Watch out for wildlife

Our return to normal could spell bad news for our precious creatures. But it doesn’t have to be that way, as a little care and attention will make all the difference.

Over the past year, wildlife has become accustomed to living without us. There have been fewer cars on the road and fewer people about, and our wildlife has responded by spreading out a little further. What’s going to happen as the people and the cars start coming back? 

Spring is breeding time, so our wildlife is especially active right now. We’re at a vital moment in the wildlife calendar, as success or failure sets the scene for the rest of the year and beyond. In 2021, we have the unusual scenario of humans emerging from lockdown at the same time as our wildlife is becoming more active. To avoid a possible and disastrous clash, we need to start as we mean to go on –by remembering that wildlife also has a space in this world and needs our support. 
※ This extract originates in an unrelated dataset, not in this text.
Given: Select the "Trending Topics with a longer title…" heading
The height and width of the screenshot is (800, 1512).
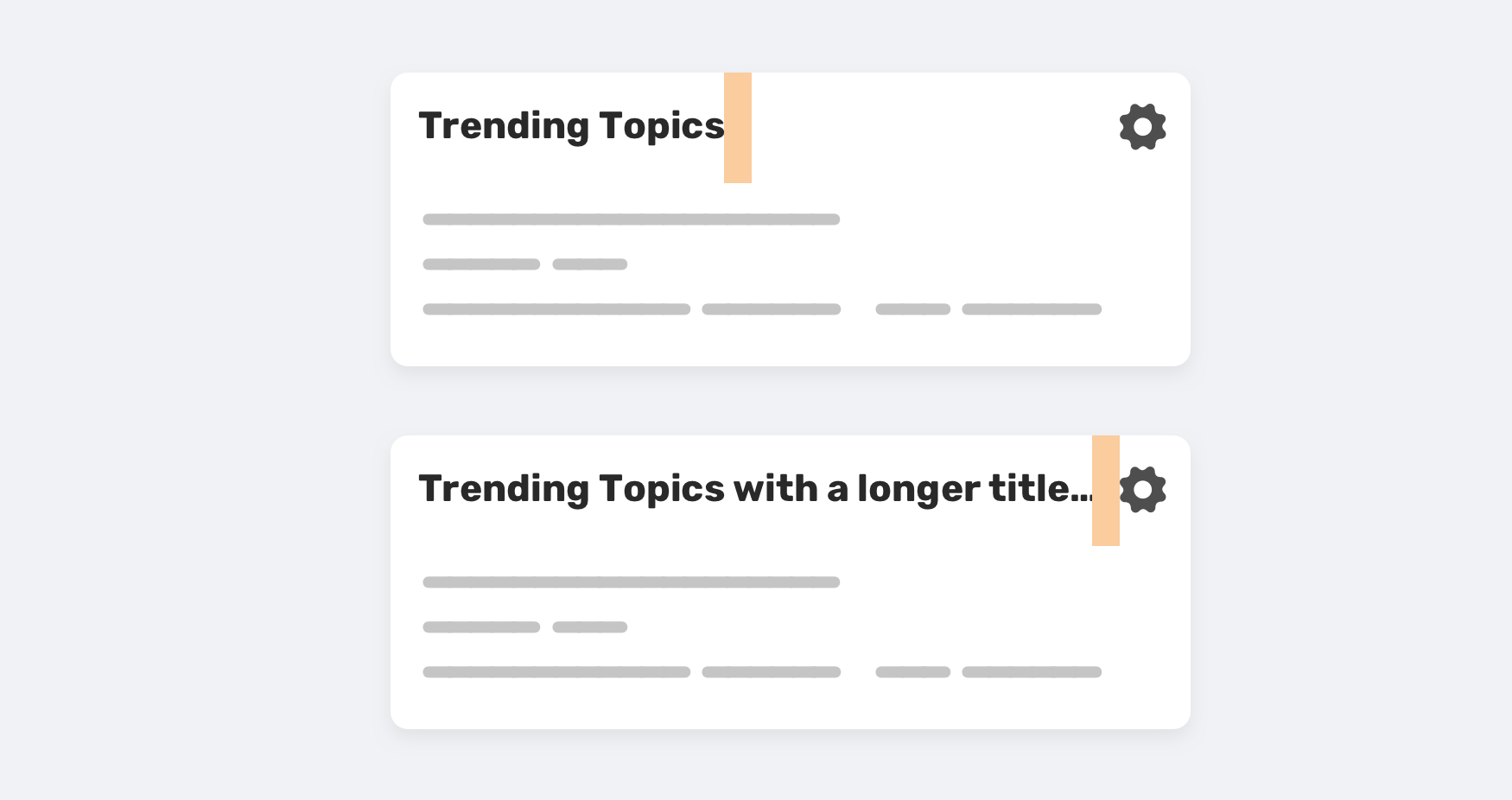Looking at the screenshot, I should [755, 489].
Last weekend, I spotted 10 squashed toads along a short stretch of road. I suspect that many drivers are unaccustomed to looking out for ‘toads on the road’, especially at night. But toads, hedgehogs, bats, badgers and all sorts of wonderful wildlife are nocturnal, meaning that they move about, interact and hunt in the darkness. Common toads care about where they breed and often migrate back to the same ponds every year. They always travel the same route – regardless of what now interrupts it - which is why they can end up crossing roads. Recognising this (rather magical!) toad behaviour and driving with care will mean that we’re more likely to spot them in enough time to slow down and avoid them. Small adjustments to our own behaviour will protect our wildlife. 

Humans are also creatures of habit and we’ve missed being able to move about as we would normally but making room for wildlife is not going to prevent that. In fact, if lockdown has taught us anything it’s how much the sound of birdsong or the sight of flowers in bloom lifts our spirits. When nature feels good, so do we! As we emerge from our hibernation together this year, let’s remember that wildlife deserves to feel just as safe as we do. After all, we’re stepping out of our homes and into theirs.  

Here are some tips on how to give our wildlife a helping hand as you start to enjoy our glorious Yorkshire and beyond once again. 

Slow down

Driving carefully, especially at night, will make all the difference for all sorts of wildlife – whether that’s toads, hedgehogs, badgers or birds feeding by the roadside. 

Take your litter home with you

Unbelievably, littering is on the increase and Yorkshire’s green spaces, parks, beaches and nature reserves are being trashed. Every piece of rubbish is dangerous to wildlife – they can get tangled in it, choke on it, or be suffocated by it. Take home everything you bring with you and safely pick up and bin any litter that you see. 

Keep dogs on leads

Even the friendliest of dogs can frighten or harm wildlife. Many birds nest on the ground and a dog can unwittingly trample on eggs or scare a bird off a nest (they may well never return and their chicks will die). Staying to marked paths and keeping your dog on a lead is the safest thing to do. 

Report wildlife crime

Sadly illegal shooting, trapping and poisoning of wildlife are still common. You may not recognise the significance of what you’ve seen, so it’s always worth reporting anything unusual.  If a crime is taking place call 999 immediately, otherwise phone 101 and provide as much information as you can. 

Don’t rush to spring clean 

Birds are nesting in our hedges and beloved creatures like hedgehogs are hiding in long grasses, so think of them before you get that strimmer out. Spring clean your house instead and leave any outdoor tidying to later in the year.